◆ **Document passage**:
● ● ● ● ●

Abstract
This study examines the implications of recent advances in global climate modelling for simulating storm surges. Following the ERA-Interim (0.75° × 0.75°) global climate reanalysis, in 2018 the European Centre for Medium-range Weather Forecasts released its successor, the ERA5 (0.25° × 0.25°) reanalysis. Using the Global Tide and Surge Model, we analyse eight historical storm surge events driven by tropical—and extra-tropical cyclones. For these events we extract wind fields from the two reanalysis datasets and compare these against satellite-based wind field observations from the Advanced SCATterometer. The root mean squared errors in tropical cyclone wind speed reduce by 58% in ERA5, compared to ERA-Interim, indicating that the mean sea-level pressure and corresponding strong 10-m winds in tropical cyclones greatly improved from ERA-Interim to ERA5. For four of the eight historical events we validate the modelled storm surge heights with tide gauge observations. For Hurricane Irma, the modelled surge height increases from 0.88 m with ERA-Interim to 2.68 m with ERA5, compared to an observed surge height of 2.64 m. We also examine how future advances in climate modelling can potentially further improve global storm surge modelling by comparing the results for ERA-Interim and ERA5 against the operational Integrated Forecasting System (0.125° × 0.125°). We find that a further increase in model resolution results in a better representation of the wind fields and associated storm surges, especially for small size tropical cyclones. Overall, our results show that recent advances in global climate modelling have the potential to increase the accuracy of early-warning systems and coastal flood hazard assessments at the global scale.

● ● ● ● ●

◆ **Data lines**:
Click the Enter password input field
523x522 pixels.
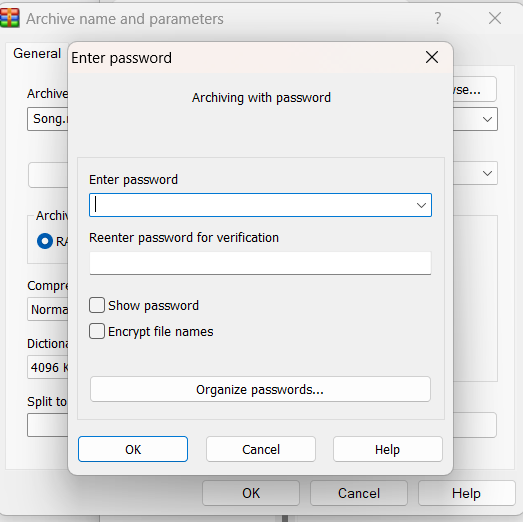click(252, 205)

● ● ● ● ●

◆ **Required task**: Write what comes next in the abstract on storm surge modeling, picking up after its last sentence. This data has nothing to do with the abstract on storm surge modeling.

◆ **Task output**:
Highlights
Flooding of densely populated and low-lying coastal areas has large socio-economic impacts all around the world (Jongman et al 2012)
Coastal flooding is generally driven by storm surges which are caused by low mean-sea level pressure (MSLP) and strong 10-m winds (U10), such as those in tropical cyclones (TCs) and extratropical cyclones
Stopa and Cheung (2014) found a consistent low variability of ERAInterim in comparison to observations which is indicative of a model that is not able to capture extreme winds, and identified an average wind speed bias of − 10% for ERAInterims 99th percentile
Summary
Flooding of densely populated and low-lying coastal areas has large socio-economic impacts all around the world (Jongman et al 2012). Coastal flooding is generally driven by storm surges which are caused by low mean-sea level pressure (MSLP) and strong 10-m winds (U10), such as those in tropical cyclones (TCs) and extratropical cyclones. The surge component and the tidal component together make up the total water level (TWL) (Pugh 1996). Factors that determine the height of an extreme TWL and its impact are storm characteristics, tidal phase, bathymetry and coastline geometry. TCs can have lower MSLPs and stronger U10s than ETCs (Keller and DeVecchio 2016), resulting in a higher storm surge. ETCs are generally larger in size than TCs, thereby affecting a larger coastal area (Irish et al 2008).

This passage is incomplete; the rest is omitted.